In the years following Haiti’s independence in 1804, European governments began to undermine the political agency of former slaves by refusing to recognize the sovereignty of the new nation. Before long, Hegel had discarded his admiration for the Haitian general Toussaint Louverture, and by 1820 the philosopher considered Haiti to be in a state that Kant termed “guilty immaturity.”6 Hegel advocated the recolonization of former colonies: “Against the absolute right of that dominant people who are the present carriers of the degree of development of the world Spirit … the spirit of other peoples has no right.”7
This was consistent with Hegel’s affection for Napoleon, whom he understood to be a “world-historical” personage. It was Napoleon who turned against Louverture, forcing the latter’s resignation, deportation, and the imprisonment which led to his death. Hegel’s version of modernity bears, in this respect, the scars of its German origins, a heritage marked, in the words of Rebecca Comay, by a kind of “mourning sickness” regarding the legacy of the French Revolution. Which is more “modern,” the French Revolution or the reaction that brought Napoleon to power? In the conflict between Napoleon and Louverture—contrary to Hegel’s understanding—it is Napoleon, and the Europe that empowered him, that would seem to be the representatives of the “antimodern,” insofar as we allow “modern” to signify what the revolutionaries of France and Haiti thought it did.
But of course this is not how the French empire saw things. The newly created Haitian Republic became the most delegitimized state in Latin America, and Napoleon presented Haiti with a bill for its own freedom, in the amount of 150 million francs. Haiti only finished paying it in 1947. Such was the price for Haiti daring to self-abolish slavery and declare itself an agent of its own history.

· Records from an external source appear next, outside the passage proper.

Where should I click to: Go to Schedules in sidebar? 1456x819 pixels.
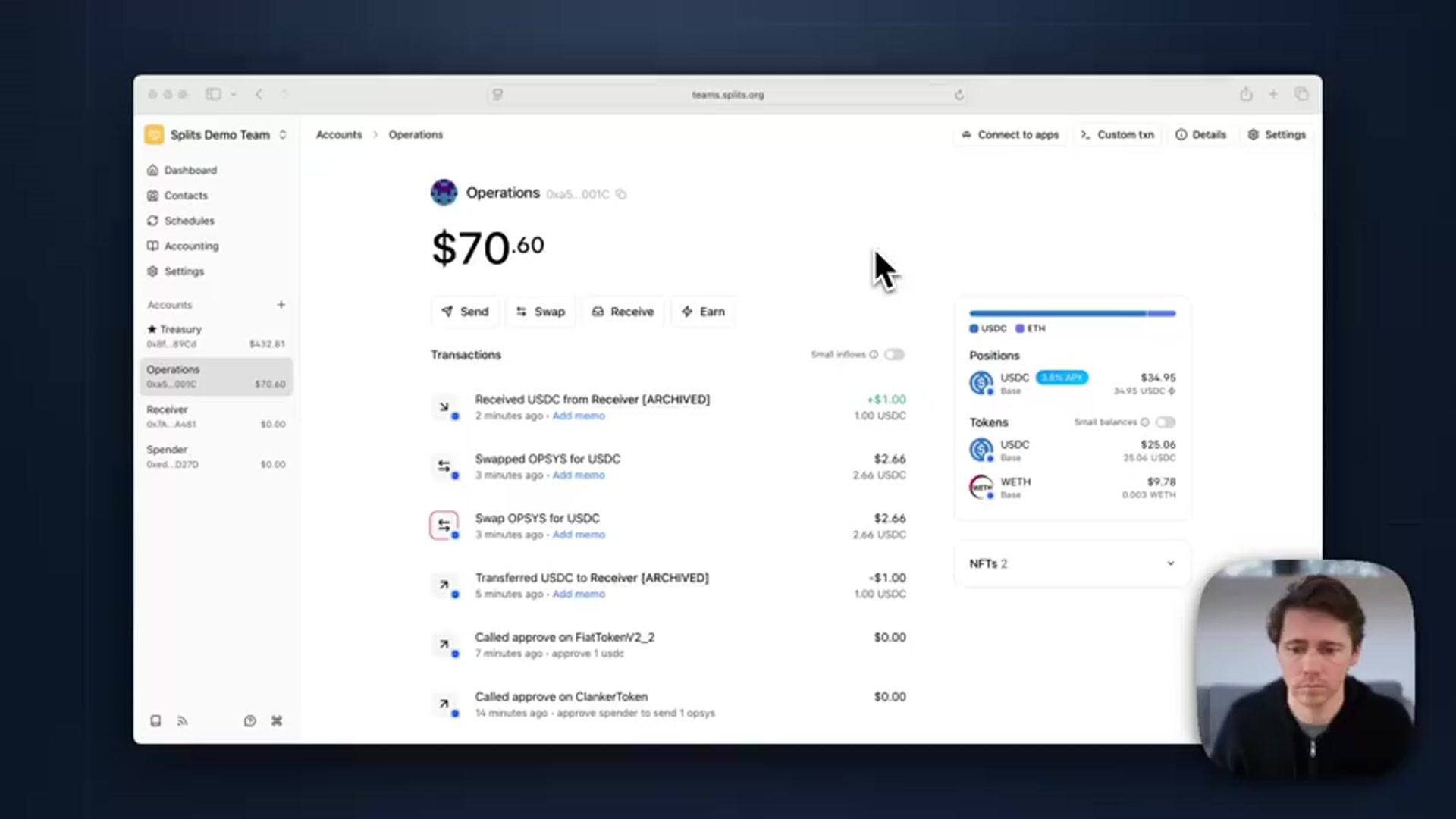coord(189,221)
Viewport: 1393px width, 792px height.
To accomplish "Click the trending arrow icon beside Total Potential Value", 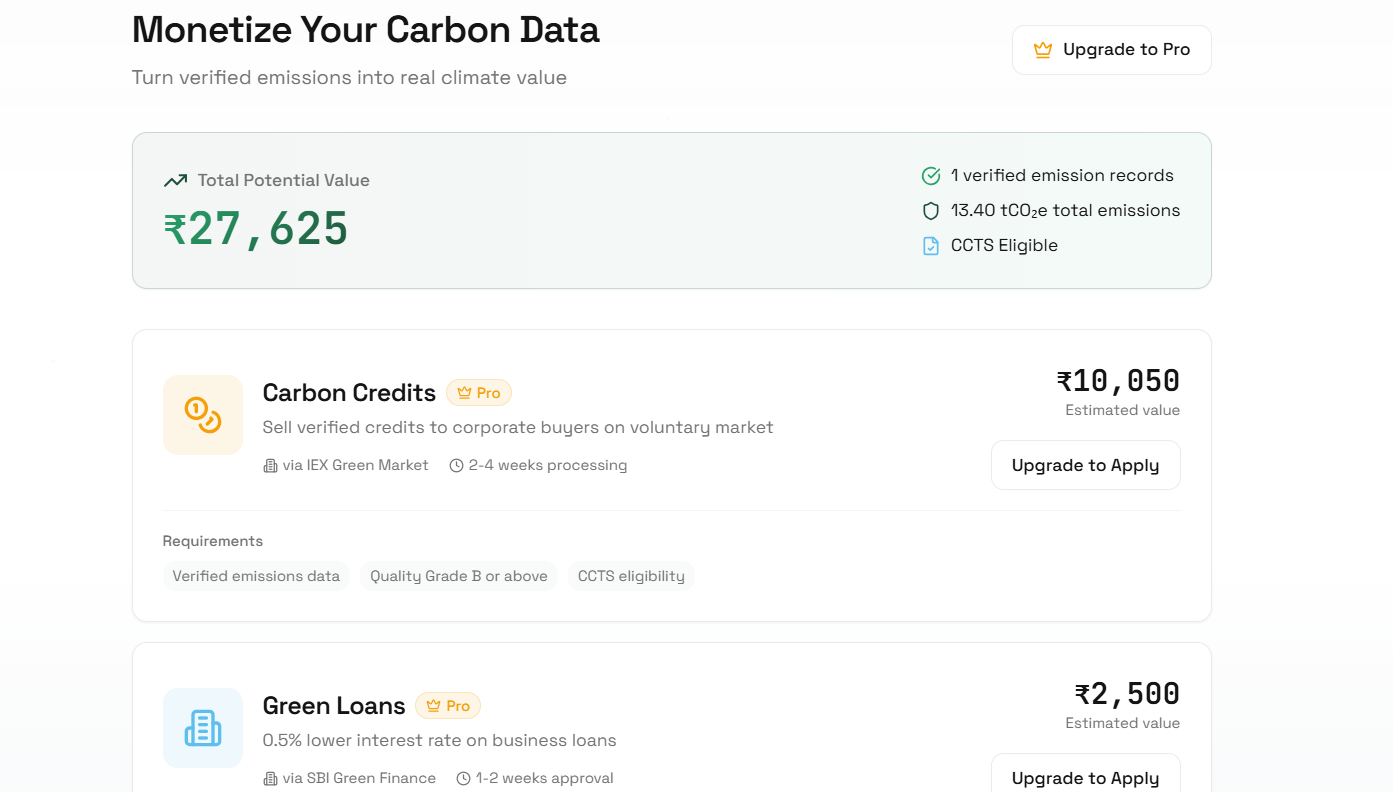I will click(x=176, y=181).
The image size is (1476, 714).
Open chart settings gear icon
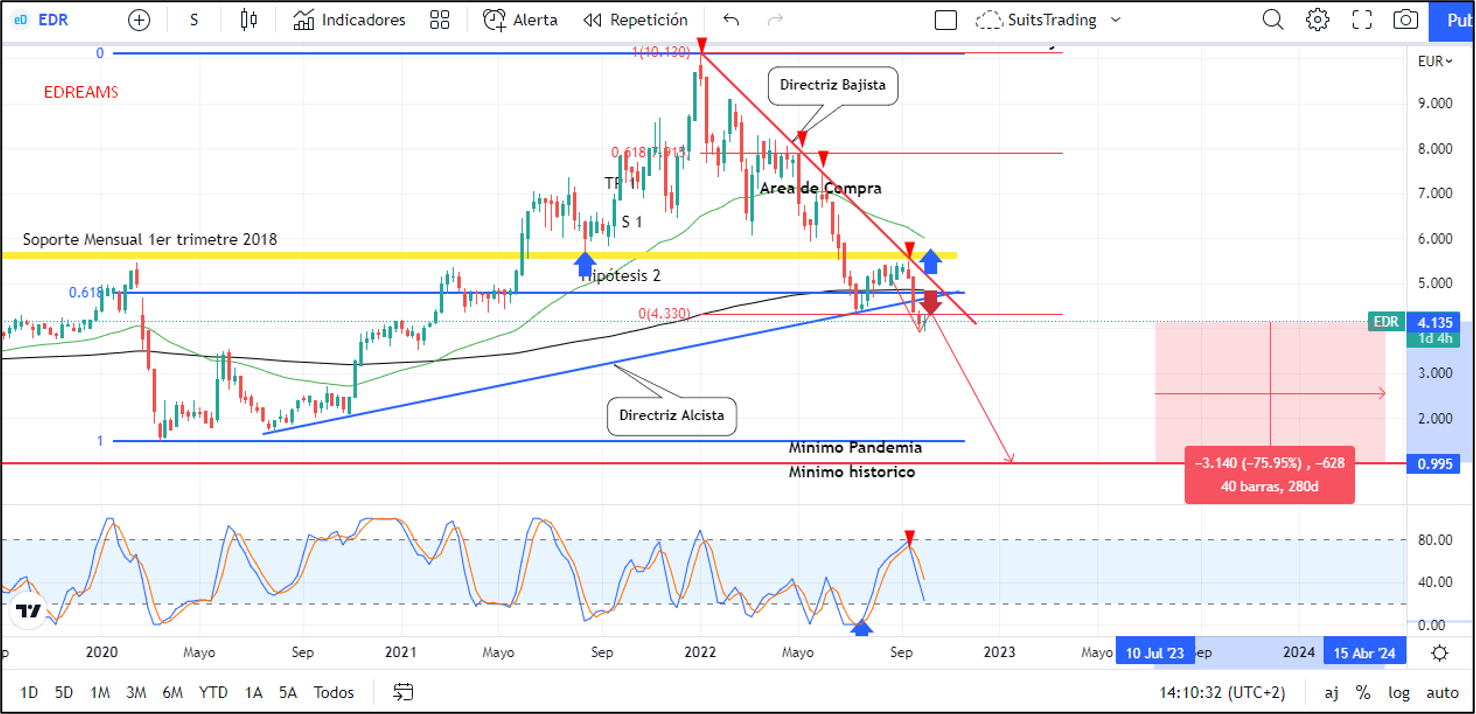(1317, 20)
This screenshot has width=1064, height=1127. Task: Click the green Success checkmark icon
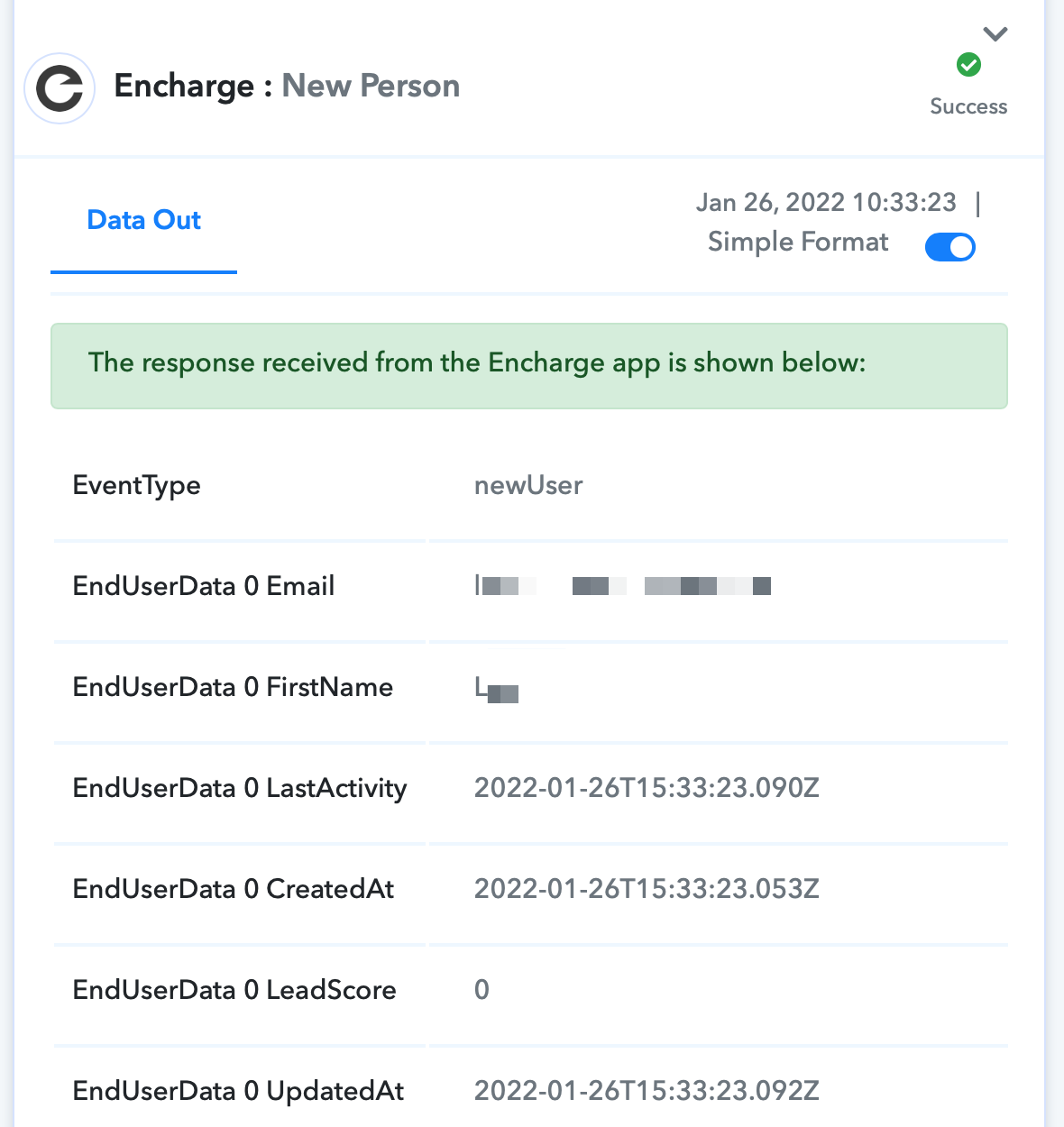coord(968,65)
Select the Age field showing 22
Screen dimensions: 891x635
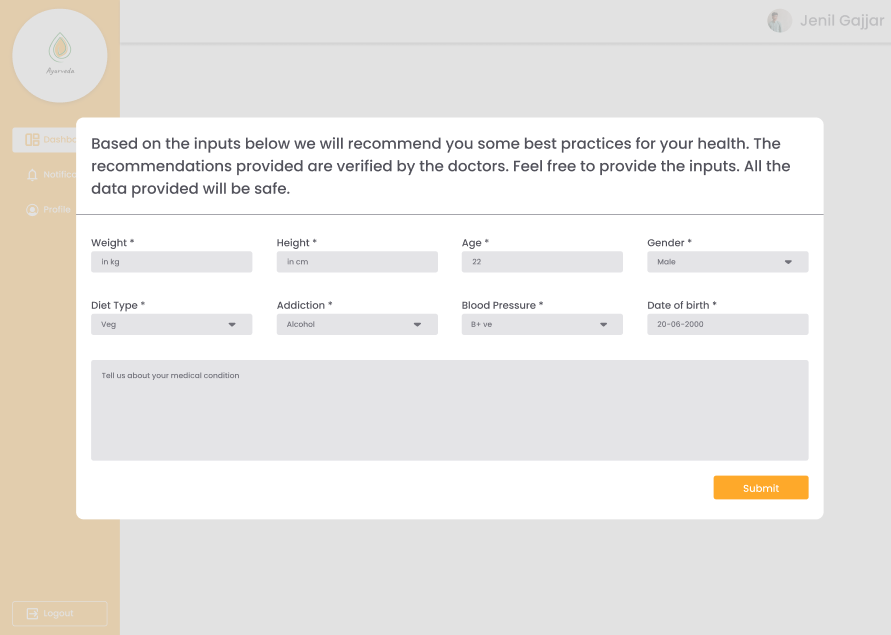(542, 262)
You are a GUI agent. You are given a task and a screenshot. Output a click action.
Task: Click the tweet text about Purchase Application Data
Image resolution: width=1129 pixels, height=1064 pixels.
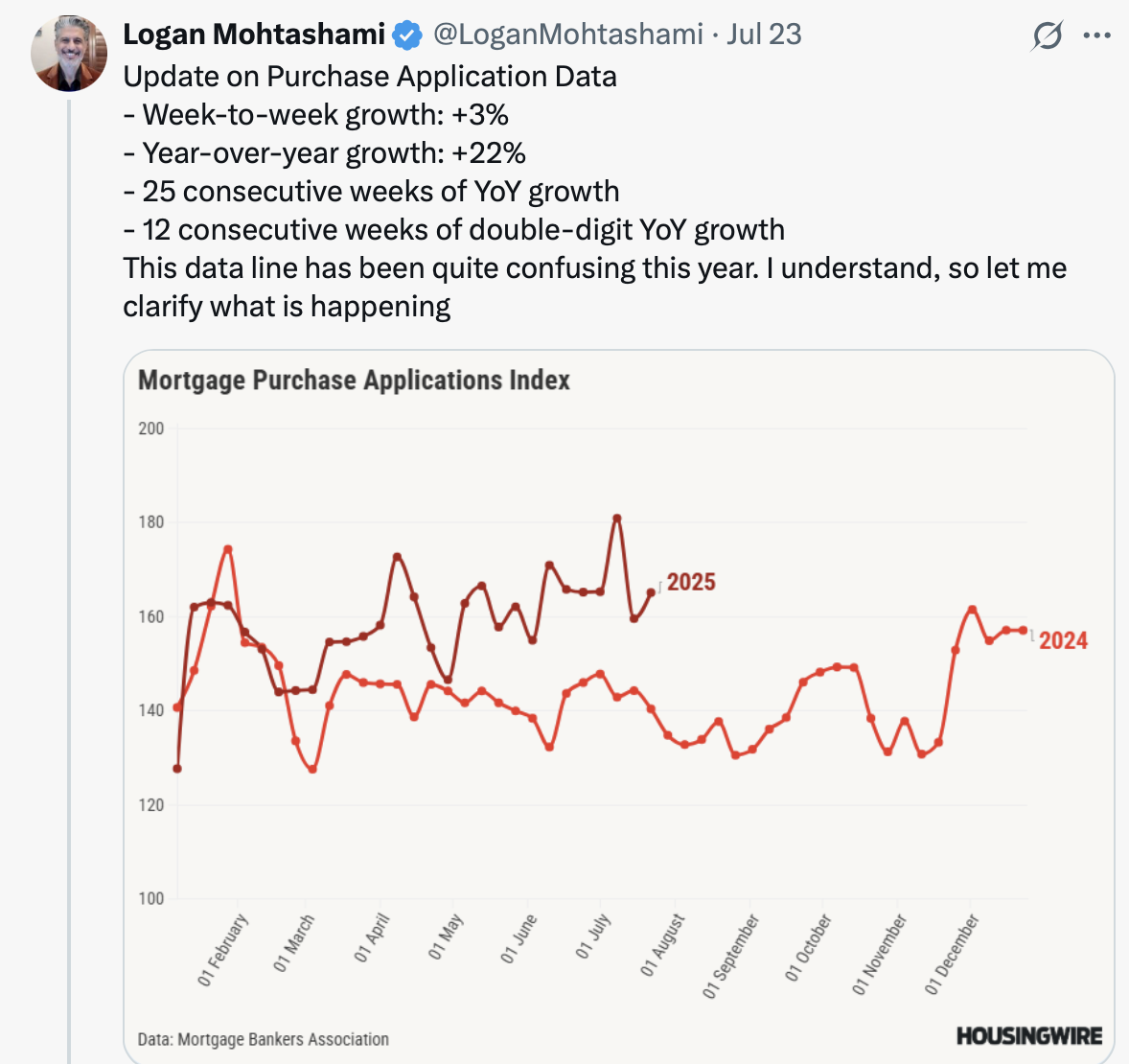coord(595,192)
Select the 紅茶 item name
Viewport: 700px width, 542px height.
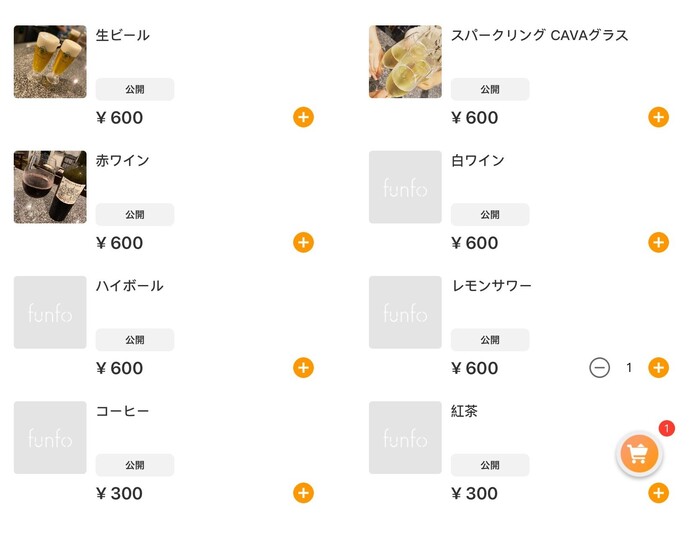465,411
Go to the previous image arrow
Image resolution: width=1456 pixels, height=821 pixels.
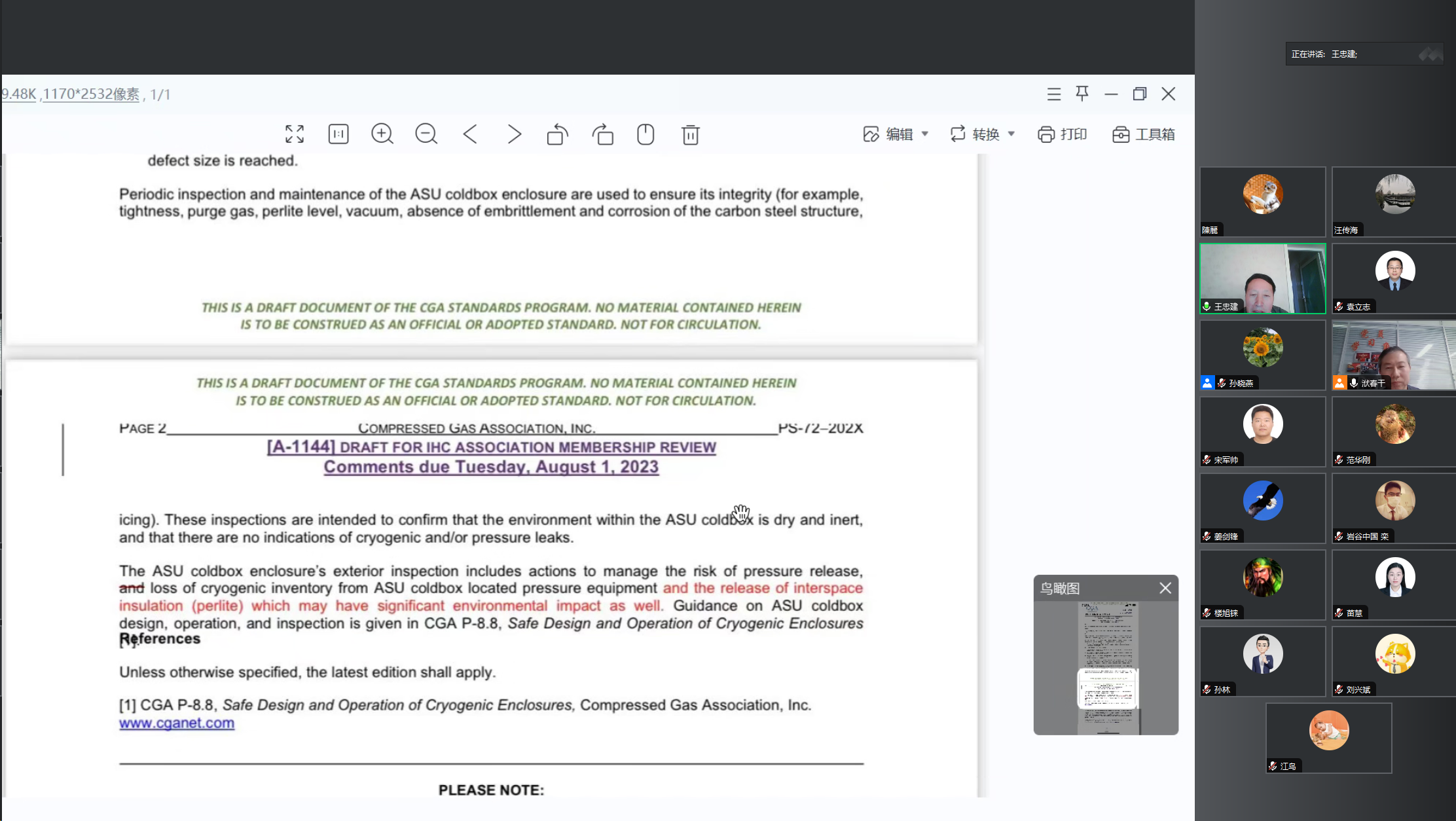click(x=470, y=134)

Also contributing to Europe’s denial of Latin American historical agency was Karl Marx, who saw in Simón Bolivar just another example of “Bonapartism,” or military-led, aristocratic reaction. Lacking a theory of imperialism, Marx was unable to distinguish between counterrevolution and national liberation. Although Marx and Hegel disagreed about the details of the “correct” historical sequence, for both “Latin America was still ‘outside history’ for not having developed political institutions and philosophical thought that would allow it to insert itself in the progressive movement towards freedom characteristic of ‘Universal History.’”8 In both cases, the South appears in the narrative of modernity as it’s opposite, the antimodern. This soon gave way to seeing the South less as opposed to modernity than simply behind it.
But perhaps the question can be phrased differently: Was there really no modernity in Latin America? Or is it that modernity has to be explained in different terms?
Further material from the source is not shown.